Recently I was applying for data science positions. At many interview and technical exams, you will be asked about some math basics that are important for any data Scientist. So today let's study math! What is Set , cardinality , intersection , and union, then, we will talk about confusion matrix

Cute Cat GIF • Purrfect pillow for Cat with a computer mouse and a calculator. Very soft and comfy

Let's get started:

What is a Set

Set is a collection of things, set is made up of elements.

Set can be a group of similar or different things. For example, you can have a set of books or a set of random things in a box.

let's look at some symbols that are commonly used with sets

{}   -> The representation of set
∈   -> Membership/ Element of a set
∉   -> not element of/ no set membership
∅   -> Empty set (Phi)
∪   -> Union
∩   -> Intersection

Now let's take examples to understand the set and the symbols:

If we have a set of students of a math course and their names are : Manar, Noor, Raneem, Noura.

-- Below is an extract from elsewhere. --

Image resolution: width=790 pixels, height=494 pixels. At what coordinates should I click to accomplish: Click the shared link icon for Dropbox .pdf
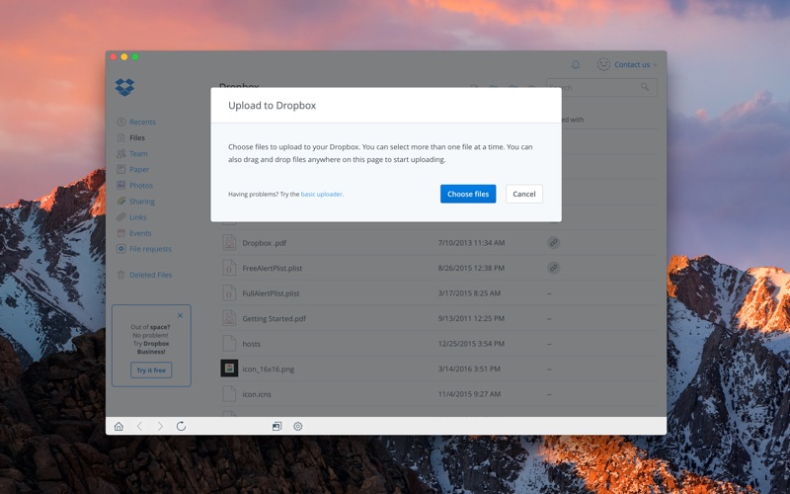[x=554, y=242]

Then, to represent that set we write :

math_students = {Manar, Noor, Raneem, Noura}

Set representation in Python :

math_students = {'Manar', 'Noor', 'Raneem', 'Noura'}

Note that sets in Python can be from different types, such as :

my_set = {'A',4,True,5.78}

And Set items in Python are unordered, unchangeable, and do not allow duplicate values.

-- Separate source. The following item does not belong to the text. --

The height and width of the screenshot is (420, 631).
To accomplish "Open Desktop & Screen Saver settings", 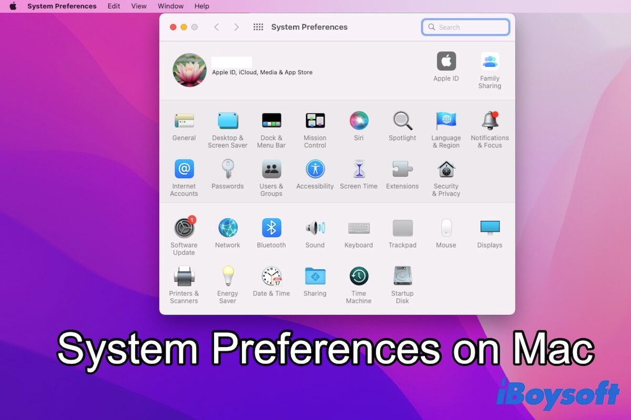I will [x=228, y=121].
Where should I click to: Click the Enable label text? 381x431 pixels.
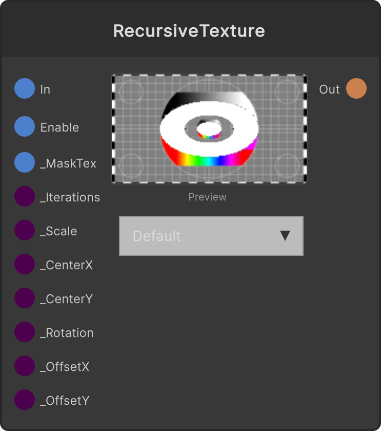coord(59,127)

How many students above applied for the math course ?

The answer is 4. To represent it mathematically we use the word
" cardinality" which just means the size of the set. So, the cardinality of math_students is 4 and that's how we represent it:

|math_students| = 4

To find the cardinality in Python we write:

cardinality = len(math_students)

Note that the name cardinality here is just an example of a variable name

Now what is the relationship between Noura and math_students?

Noura is a member of the math_students
we represent it using ∈ like the way below :
Noura ∈ math_students

To check if there is a membership relationship in Python :

membership = "Noura" in math_students

Note that the name membership here is just an example of a variable name

What is the relationship between Dario and math_students ?

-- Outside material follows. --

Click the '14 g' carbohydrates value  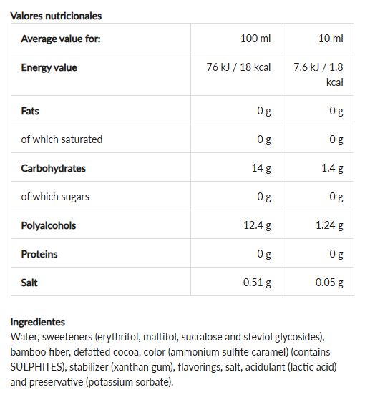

Dario is not a member of the math students set. That's how we represent it:

Dario ∉ math_students

To check the if there is no membership relationship in Python :

no_membership = "Dario" not in math_students

Note that the name no_membership here is just an example of a variable name

Now we have another set failed_students for the students who failed in the exam, but fortunately, no student has fail. So our new set is empty. To represent our empty set we write:

failed_students = ∅

In Python, the empty set looks like :

failed_students = {}

And its cardinality equal to zero :

print(len(failed_students))

output : 0

Now we reached the fun Part (Intersection and Union):

And we will start with intersection:

back to our math_class example, let's assume that we have another course which is Python, and the students who applied for the class are Manar, Tala, Dario, Raneem, Aseel
So now we have :

math_students = {Manar, Tala, Raneem, Noura}

Python_students = {Manar, Noor, Dario, Raneem, Aseel}

If you check the students' name (assuming that they are the same people),we will find out that Manar and Raneem are attending both math and Python classes

So we say the intersection between math_students and Python_students are Manar and Raneem .. To represent it mathematically:

math_students ∩ Python_students = {Manar, Raneem}

Note that the result of the intersection is a set

In Python, we represent the intersection using & symbol :

math_students & Python_students

output: {'Manar','Raneem'}

Let's imagine that we have another course for Geography, and the students are : Mark, Kitty, Tala and Keven

geography_studen = {Mark, Kitty, Tala, Keven}

What is the intersection between geography_studen and python_students ?
Well, the answer is: there is no intersection
And What did we say about how to represent an empty set ? by using Phi ∅ . So:

geography_studen ∩ python_students = ∅

And in Python :

geography_studen & python_students

output: set()

Now the Union
We have :

math_students = {Manar, Tala, Raneem, Noura}

Python_students = {Manar, Noor, Dario, Raneem, Aseel}

The union is all the members of all the sets
which means here, all the members of math_students and all the members of Python_students.

To represent the Union we said that we will use ∪.
So, let's try to put them together :
math_students ∪ Python_students = {Manar, Tala, Raneem, Noura, Manar, Noor, Dario, Raneem, Aseel}

Ok that seems good but as we can notice, Manar and Raneem are duplicated, Why ? because Manar and Raneem are attending both the math and Python courses. in other words, because Manar and Raneem are the intersection between math_students and Python_students. So let's remove one Manar and one Raneem

math_students ∪ Python_students = {Manar, Tala, Raneem, Noura, Noor, Dario, Aseel}

Now Our Union is correct. What we just did is something called Inculsion Exclusions Formula.
The mathematical representation of the formula is:

|A ∪ B| = |A| + |B| - |A ∩ B|

And that's what we did. we added Python_students and math_students then we minus the interaction (remove the duplication)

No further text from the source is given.